Taiji Qigong – Shaolin Technique

Many Qigong techniques from the famous Shaolin Temple can be found today throughout China, with numerous variations.

Professor Lin Housheng has selected some of the most efficient techniques of Shaolin Qigong to increase the quantity of Qi and blood volume.

Shaolin Qigong can be practiced at a high, middle or low position.

François Caron, acupuncturist and official representative of Lin Housheng for Taiji Qigong Shibashi in Canada and France, tested and confirmed the efficiency of these postures on patients suffering from mononucleosis or from anemia following chemotherapy treatments (in combination with the medical treatments they were receiving). The speed at which the blood regenerated itself was outstanding and confirmed by blood analysis.

The use of this Shaolin Qigong is part of the therapeutic Qigong training (French version only).
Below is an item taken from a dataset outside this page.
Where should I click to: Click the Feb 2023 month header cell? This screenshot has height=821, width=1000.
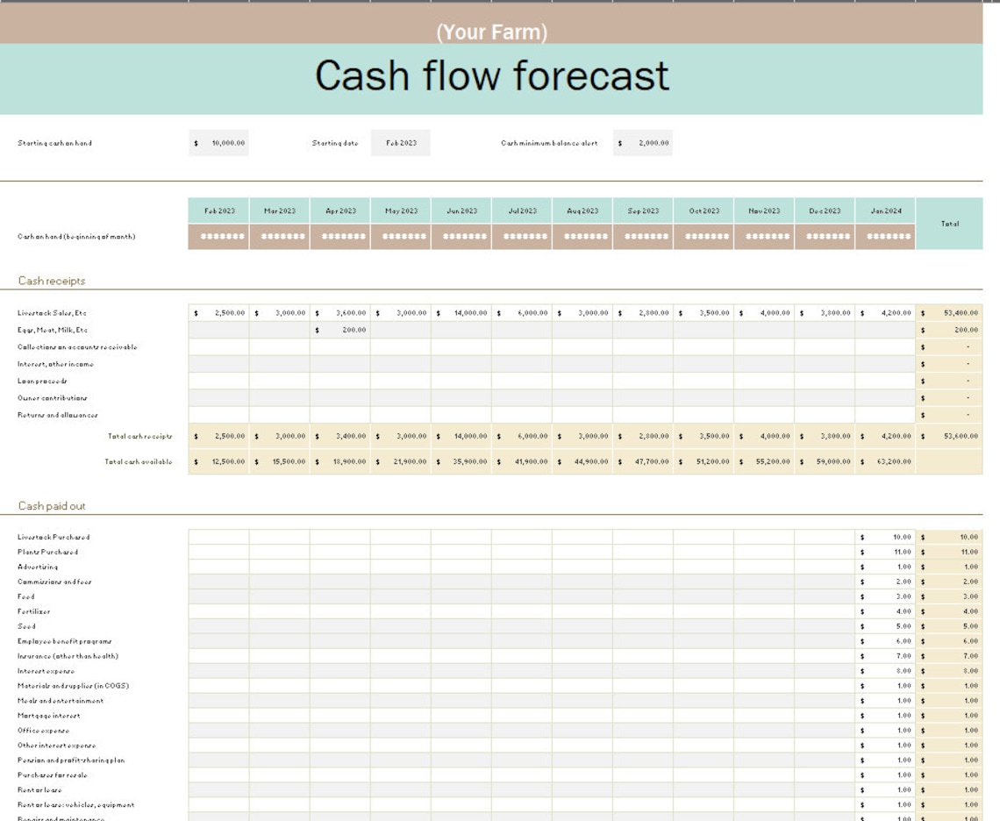[x=219, y=211]
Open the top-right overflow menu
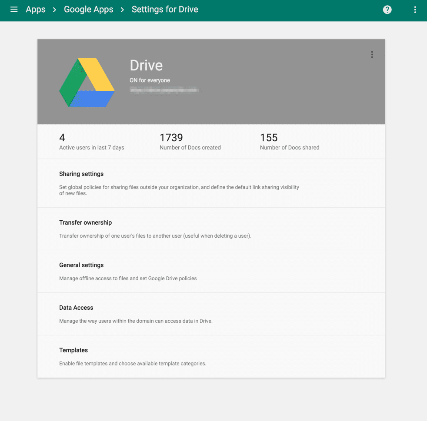The width and height of the screenshot is (427, 421). tap(415, 9)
Basic exercises for Qi projection and Anesthesia

(Wài qì mázuì jīběngōng fǎ / 外气麻醉基本功法)

Some of the most advanced forms of Shaolin Qigong enabled professor Lin Housheng to develop sufficient Qi to induce anesthesia on patients who were operated for thyroid or stomach problems. The first of these anesthesia occurred in 1980.
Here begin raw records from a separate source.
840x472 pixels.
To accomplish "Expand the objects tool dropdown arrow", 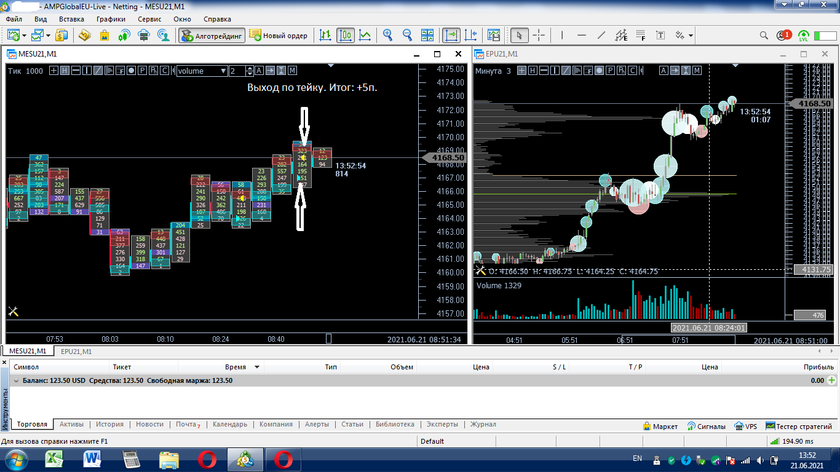I will pos(691,35).
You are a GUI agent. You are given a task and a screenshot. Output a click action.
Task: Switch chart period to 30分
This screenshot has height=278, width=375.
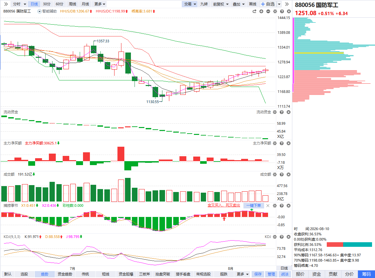47,4
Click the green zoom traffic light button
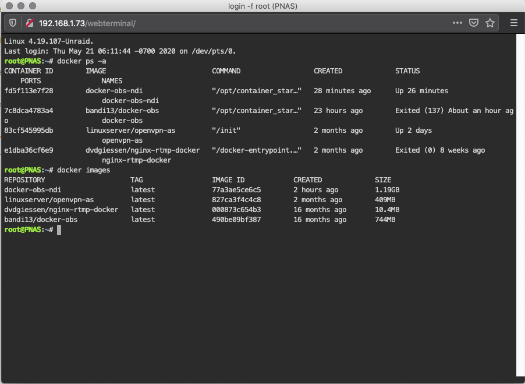525x384 pixels. click(x=32, y=7)
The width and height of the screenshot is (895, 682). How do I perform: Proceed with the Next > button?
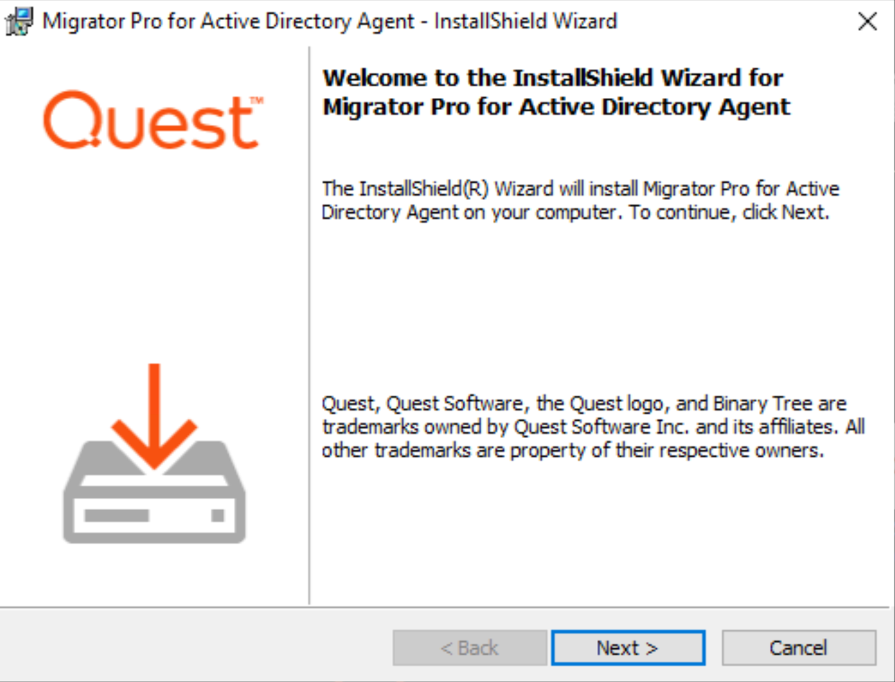627,648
In July 1987, the Health Ministry of China, department of Traditional Chinese Medicine, awarded its first prize to professor in Housheng for developing Qigong anesthesia.
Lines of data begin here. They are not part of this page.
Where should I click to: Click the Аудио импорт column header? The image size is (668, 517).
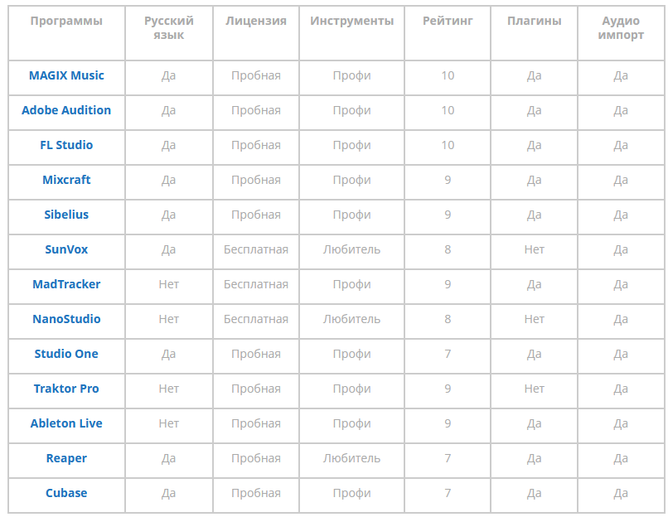tap(621, 27)
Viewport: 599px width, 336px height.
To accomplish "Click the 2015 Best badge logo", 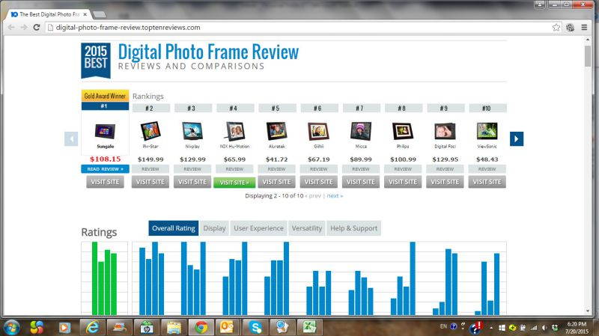I will tap(96, 60).
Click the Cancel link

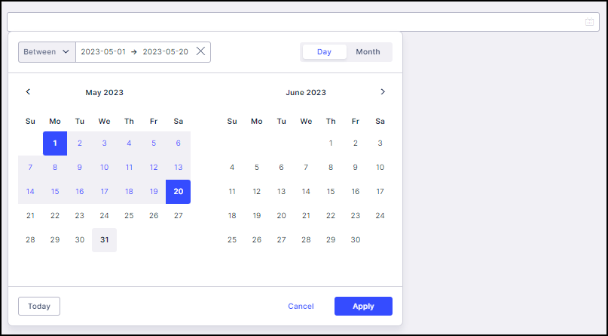coord(301,306)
Qi projection induced anesthesia is very useful in clinical practice. Francois Caron Ac. was able to successfully use Qi projection for local anesthesia in cases of broken ribs, hernias and cancer pain. These local anesthesia, in conjunction with medical treatments, provided significant relief to these patients.

All the Shaolin techniques taught by professor Lin Housheng to Francois Caron are part of the curriculum of the therapeutic Qigong training (French version only).